Recent evidence has suggested HMGB1 involvement in the development and progression of AP (16). HMGB1 was first discovered by Goodwin and John in 1973 who extracted and identified a group of highly conserved nuclear proteins from the bovine thymus, which displayed rapid migration during electrophoresis (17). In the HMGB family, HMGB1 is the most abundant and widely distributed member among tissues in humans (16). Research has shown that intracellular HMGB1 inhibits the development of pancreatitis (18-21), while extracellular HMGB1 likely promotes the progression of AP from local inflammation to systemic inflammatory response syndrome and sepsis (22). In the early stage of AP, pancreatic acinar cells and peritoneal macrophages successively release inflammatory factors, such as IL-1, TNFα and NF-κB (23-25). These early inflammatory mediators destroy the pancreas and surrounding tissues, stimulate the secretion of HMGB1 and subsequently aggravate pancreatitis (20,26,27). Inflammation is not only part of the early phase of pancreatitis but also occurs throughout its duration (28). In addition to causing tissue damage via cell death, these inflammatory factors excessively activate granulocytes, leading to lysosome release and additional cytokines/chemokines that increase oxidative stress, injure vascular endothelium and ultimately cause apoptosis (29). Furthermore, HMGB1 is prone to binding other pro-inflammatory molecules, including DNA, RNA, histones, nucleosomes, lipopolysaccharide (LPS), stromal cell-derived factor 1, IL-1α and IL-1β, amongst others. These complexes act synergistically to aggravate pancreatitis via cognate receptors to the HMGB1-partner molecules.
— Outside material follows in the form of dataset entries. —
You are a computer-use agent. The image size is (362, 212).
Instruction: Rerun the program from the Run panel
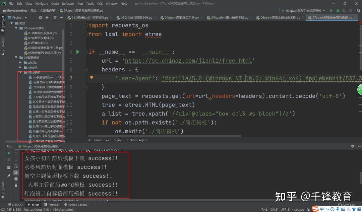point(9,153)
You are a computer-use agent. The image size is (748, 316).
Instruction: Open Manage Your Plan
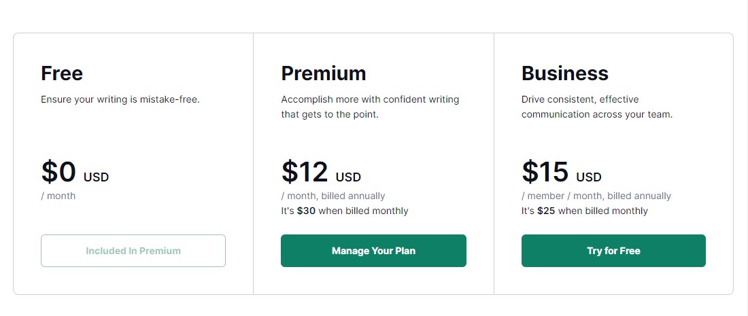(x=373, y=251)
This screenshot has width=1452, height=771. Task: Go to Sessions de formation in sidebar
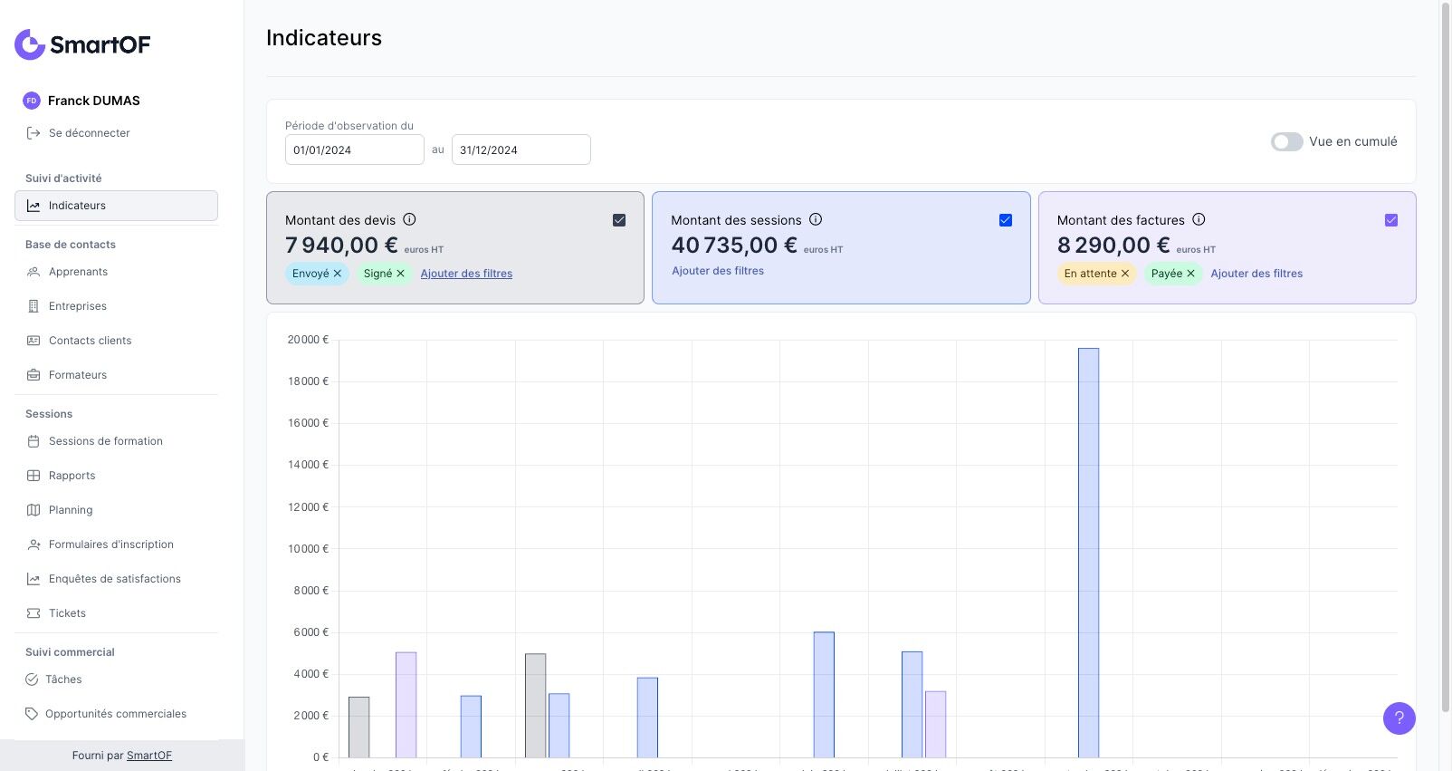[x=105, y=441]
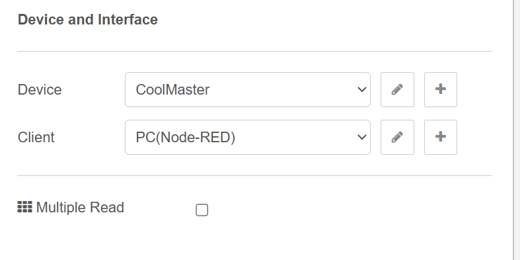Edit the CoolMaster device with the pencil icon

pos(397,90)
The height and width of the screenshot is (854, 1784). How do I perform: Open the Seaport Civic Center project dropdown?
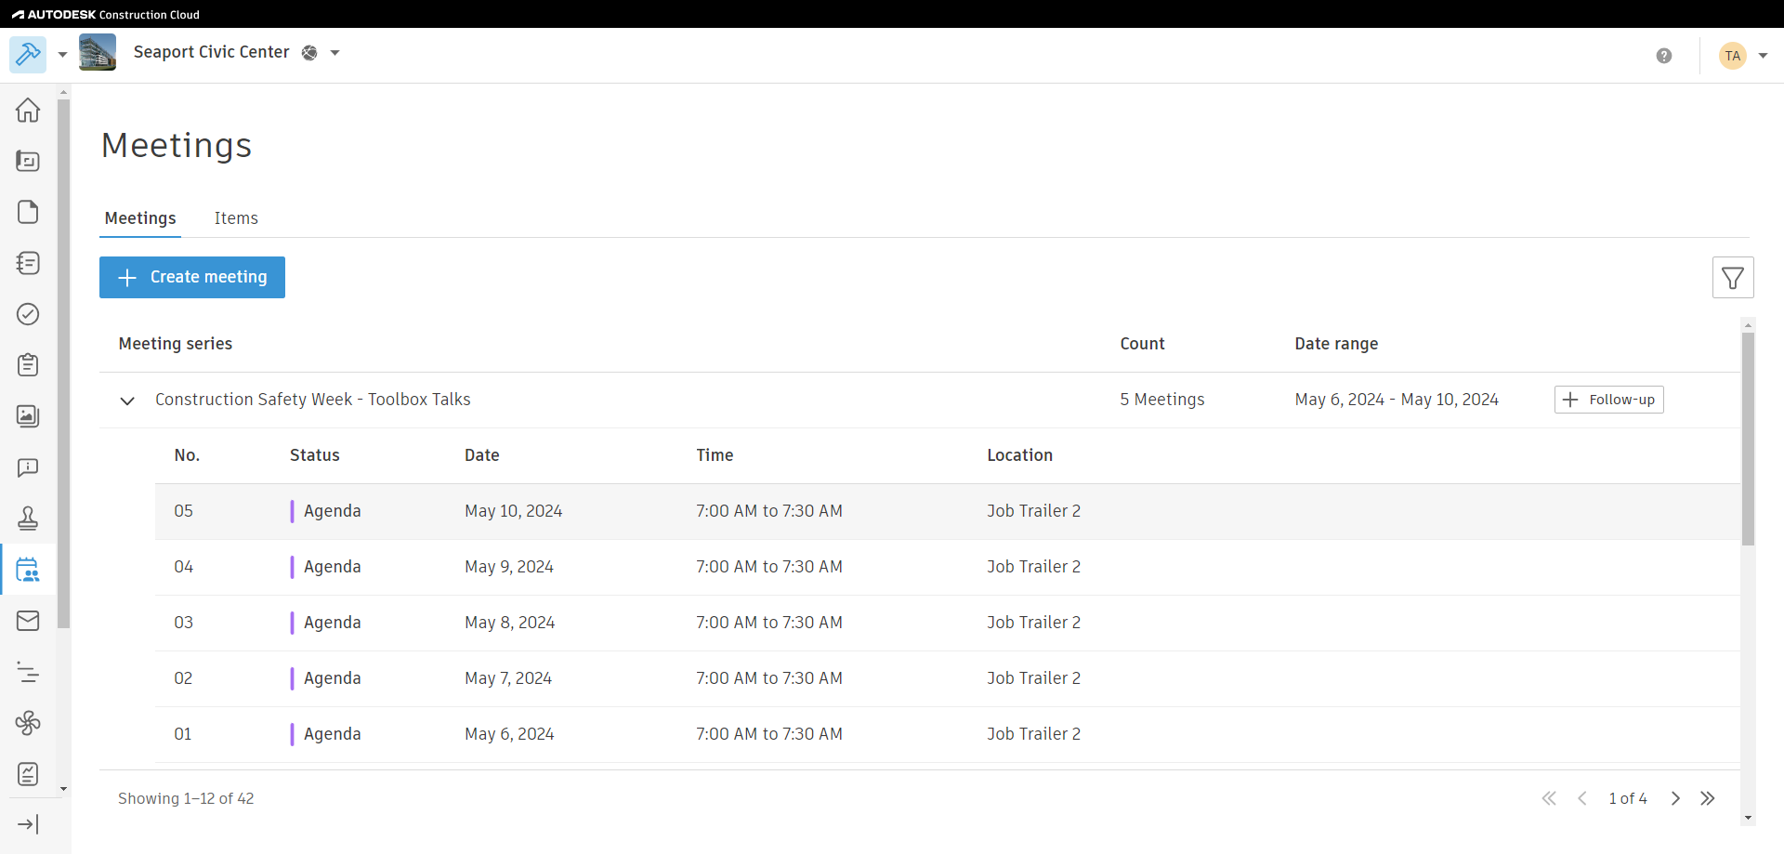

Although the list of reported HMGB1 receptors is fairly extensive, only two receptor systems, MOK protein kinase and Toll-like receptor (TLR)4, have been fully confirmed to act as genuine HMGB1 receptors (30). TLR4-deficient mice have been shown to succumb to endotoxemia in the presence of increased levels of HMGB1, while caspase11-deficient mice survive (31).

The PI3K/AKT signaling pathway plays a key role in the regulation of cell apoptosis and proliferation. Activated (i.e. phosphorylated) AKT promotes cell proliferation and inhibits apoptosis, leading to both blunted and exacerbated inflammatory responses, depending on the context (32).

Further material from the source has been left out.